Goal of the exercise
All lines from the one with "Screen dimensions: 1300x734" through the end of the records below are to be given again exactly, and nothing else.

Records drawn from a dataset
========================================================================
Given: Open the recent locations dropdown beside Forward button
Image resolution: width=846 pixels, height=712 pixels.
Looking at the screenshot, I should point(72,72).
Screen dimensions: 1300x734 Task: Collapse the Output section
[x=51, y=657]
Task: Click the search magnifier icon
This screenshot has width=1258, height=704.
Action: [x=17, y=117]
========================================================================
Reply to the task
Screen dimensions: 1300x734 Task: Collapse the Output section
[x=51, y=657]
Task: Click the search magnifier icon
This screenshot has width=1258, height=704.
Action: [x=17, y=117]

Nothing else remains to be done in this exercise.